Task description =
Render the entries as a numbered list, starting from the very first line and ending with the line that contains "[x=738, y=163]", both included. Skip any blank lines and include nothing after that line.
◆ ◆ ◆ ◆ ◆
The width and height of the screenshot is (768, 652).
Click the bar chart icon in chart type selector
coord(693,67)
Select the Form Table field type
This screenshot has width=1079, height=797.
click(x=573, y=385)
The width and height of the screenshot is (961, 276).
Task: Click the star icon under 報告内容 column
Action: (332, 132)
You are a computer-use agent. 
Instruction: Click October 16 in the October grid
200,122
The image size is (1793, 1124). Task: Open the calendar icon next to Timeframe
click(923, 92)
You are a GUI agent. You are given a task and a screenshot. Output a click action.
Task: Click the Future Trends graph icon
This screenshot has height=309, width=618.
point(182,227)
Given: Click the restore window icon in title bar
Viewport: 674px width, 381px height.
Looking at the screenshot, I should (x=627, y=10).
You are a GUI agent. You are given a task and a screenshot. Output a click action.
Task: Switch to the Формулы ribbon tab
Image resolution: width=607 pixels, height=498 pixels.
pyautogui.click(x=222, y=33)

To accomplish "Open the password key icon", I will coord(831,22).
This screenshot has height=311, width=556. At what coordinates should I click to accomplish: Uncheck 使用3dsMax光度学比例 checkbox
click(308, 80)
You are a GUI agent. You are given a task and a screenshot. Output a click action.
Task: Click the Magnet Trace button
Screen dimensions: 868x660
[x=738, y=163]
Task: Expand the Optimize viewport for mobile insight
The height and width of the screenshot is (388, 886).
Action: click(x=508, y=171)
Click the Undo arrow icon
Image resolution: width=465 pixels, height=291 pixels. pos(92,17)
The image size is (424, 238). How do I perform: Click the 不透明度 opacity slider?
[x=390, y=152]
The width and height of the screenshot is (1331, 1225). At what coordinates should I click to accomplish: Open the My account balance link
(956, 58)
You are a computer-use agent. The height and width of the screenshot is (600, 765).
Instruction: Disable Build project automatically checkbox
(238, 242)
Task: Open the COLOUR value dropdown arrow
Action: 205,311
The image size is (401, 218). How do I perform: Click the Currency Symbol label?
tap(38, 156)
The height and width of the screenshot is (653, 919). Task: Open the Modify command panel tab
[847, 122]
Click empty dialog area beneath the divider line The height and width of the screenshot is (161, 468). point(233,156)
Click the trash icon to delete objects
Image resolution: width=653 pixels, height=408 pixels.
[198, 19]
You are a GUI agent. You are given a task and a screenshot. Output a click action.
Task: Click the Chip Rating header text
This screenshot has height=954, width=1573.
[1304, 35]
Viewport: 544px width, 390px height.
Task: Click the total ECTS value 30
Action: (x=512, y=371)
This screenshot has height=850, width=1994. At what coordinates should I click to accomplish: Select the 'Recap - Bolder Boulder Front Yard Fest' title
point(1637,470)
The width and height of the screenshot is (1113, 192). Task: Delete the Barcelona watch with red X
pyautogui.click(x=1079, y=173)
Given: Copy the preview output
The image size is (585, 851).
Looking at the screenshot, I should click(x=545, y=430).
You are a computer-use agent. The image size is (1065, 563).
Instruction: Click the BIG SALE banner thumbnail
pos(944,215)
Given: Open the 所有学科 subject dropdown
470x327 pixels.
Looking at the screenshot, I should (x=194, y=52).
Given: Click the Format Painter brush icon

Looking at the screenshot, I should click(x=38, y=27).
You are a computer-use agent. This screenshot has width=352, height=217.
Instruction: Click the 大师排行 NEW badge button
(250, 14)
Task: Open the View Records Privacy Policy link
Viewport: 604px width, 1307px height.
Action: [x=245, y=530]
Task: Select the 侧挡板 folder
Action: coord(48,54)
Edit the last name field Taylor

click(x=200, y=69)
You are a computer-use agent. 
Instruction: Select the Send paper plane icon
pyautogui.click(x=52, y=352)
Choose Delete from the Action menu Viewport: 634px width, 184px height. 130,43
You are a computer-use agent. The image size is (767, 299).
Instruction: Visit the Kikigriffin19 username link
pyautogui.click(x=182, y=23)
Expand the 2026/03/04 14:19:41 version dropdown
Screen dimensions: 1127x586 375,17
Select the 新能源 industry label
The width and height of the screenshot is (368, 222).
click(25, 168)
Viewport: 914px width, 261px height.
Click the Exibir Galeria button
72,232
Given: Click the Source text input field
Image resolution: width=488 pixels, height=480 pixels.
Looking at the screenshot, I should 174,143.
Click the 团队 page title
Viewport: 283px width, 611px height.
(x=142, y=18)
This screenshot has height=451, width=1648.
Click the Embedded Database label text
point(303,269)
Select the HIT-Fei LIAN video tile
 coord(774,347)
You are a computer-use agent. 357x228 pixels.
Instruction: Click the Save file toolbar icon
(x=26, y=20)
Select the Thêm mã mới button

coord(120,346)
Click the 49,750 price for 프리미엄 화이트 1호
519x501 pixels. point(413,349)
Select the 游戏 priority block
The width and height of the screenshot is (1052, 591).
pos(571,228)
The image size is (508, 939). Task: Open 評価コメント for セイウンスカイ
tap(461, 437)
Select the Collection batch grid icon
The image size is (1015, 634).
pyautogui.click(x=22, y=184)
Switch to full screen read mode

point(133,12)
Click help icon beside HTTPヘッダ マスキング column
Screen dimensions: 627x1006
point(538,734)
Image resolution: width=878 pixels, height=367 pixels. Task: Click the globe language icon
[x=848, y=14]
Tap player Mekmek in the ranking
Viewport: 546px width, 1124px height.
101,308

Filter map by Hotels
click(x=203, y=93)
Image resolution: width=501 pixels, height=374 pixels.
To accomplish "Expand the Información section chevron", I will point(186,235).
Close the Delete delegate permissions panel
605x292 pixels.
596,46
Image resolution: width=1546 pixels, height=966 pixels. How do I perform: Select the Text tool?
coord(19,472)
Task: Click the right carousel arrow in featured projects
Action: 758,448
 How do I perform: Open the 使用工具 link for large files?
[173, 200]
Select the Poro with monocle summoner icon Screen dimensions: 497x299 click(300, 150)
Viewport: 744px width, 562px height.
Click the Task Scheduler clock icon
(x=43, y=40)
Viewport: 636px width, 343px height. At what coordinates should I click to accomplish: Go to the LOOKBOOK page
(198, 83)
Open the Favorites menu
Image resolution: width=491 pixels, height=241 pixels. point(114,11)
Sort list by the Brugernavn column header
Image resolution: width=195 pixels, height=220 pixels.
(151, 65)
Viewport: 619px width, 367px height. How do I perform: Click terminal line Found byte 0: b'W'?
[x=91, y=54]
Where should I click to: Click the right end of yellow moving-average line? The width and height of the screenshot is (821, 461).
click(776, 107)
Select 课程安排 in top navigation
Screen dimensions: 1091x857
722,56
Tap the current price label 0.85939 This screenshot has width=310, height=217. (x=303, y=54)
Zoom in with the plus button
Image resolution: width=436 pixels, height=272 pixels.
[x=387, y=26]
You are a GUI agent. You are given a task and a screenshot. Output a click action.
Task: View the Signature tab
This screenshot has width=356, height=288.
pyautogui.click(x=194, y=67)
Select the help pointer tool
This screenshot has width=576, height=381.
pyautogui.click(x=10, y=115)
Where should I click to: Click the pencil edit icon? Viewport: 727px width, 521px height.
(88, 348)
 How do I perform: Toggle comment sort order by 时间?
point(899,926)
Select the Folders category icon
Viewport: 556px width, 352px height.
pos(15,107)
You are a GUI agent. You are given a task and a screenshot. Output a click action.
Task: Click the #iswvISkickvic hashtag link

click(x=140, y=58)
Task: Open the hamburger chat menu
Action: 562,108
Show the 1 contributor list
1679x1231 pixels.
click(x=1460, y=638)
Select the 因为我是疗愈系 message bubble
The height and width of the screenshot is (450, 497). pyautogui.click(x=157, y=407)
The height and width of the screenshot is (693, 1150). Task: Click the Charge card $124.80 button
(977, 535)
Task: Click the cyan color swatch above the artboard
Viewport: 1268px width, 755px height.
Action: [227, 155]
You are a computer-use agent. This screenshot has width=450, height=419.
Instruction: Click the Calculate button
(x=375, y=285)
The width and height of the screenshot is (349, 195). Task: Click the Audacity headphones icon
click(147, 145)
◆ ◆ ◆ ◆ ◆
In response =
1. The width and height of the screenshot is (768, 652).
2. Click the bar chart icon in chart type selector
3. coord(693,67)
4. Select the Form Table field type
5. This screenshot has width=1079, height=797.
6. click(x=573, y=385)
7. The width and height of the screenshot is (961, 276).
8. Task: Click the star icon under 報告内容 column
9. Action: (332, 132)
10. You are a computer-use agent. 
11. Instruction: Click October 16 in the October grid
12. 200,122
13. The image size is (1793, 1124). Task: Open the calendar icon next to Timeframe
14. click(923, 92)
15. You are a GUI agent. You are given a task and a screenshot. Output a click action.
16. Task: Click the Future Trends graph icon
17. This screenshot has height=309, width=618.
18. point(182,227)
19. Given: Click the restore window icon in title bar
20. Viewport: 674px width, 381px height.
21. Looking at the screenshot, I should (x=627, y=10).
22. You are a GUI agent. You are given a task and a screenshot. Output a click action.
23. Task: Switch to the Формулы ribbon tab
24. Image resolution: width=607 pixels, height=498 pixels.
25. pyautogui.click(x=222, y=33)
26. To accomplish "Open the password key icon", I will coord(831,22).
27. This screenshot has height=311, width=556. At what coordinates should I click to accomplish: Uncheck 使用3dsMax光度学比例 checkbox
28. click(308, 80)
29. You are a GUI agent. You are given a task and a screenshot. Output a click action.
30. Task: Click the Magnet Trace button
31. Screen dimensions: 868x660
32. [x=738, y=163]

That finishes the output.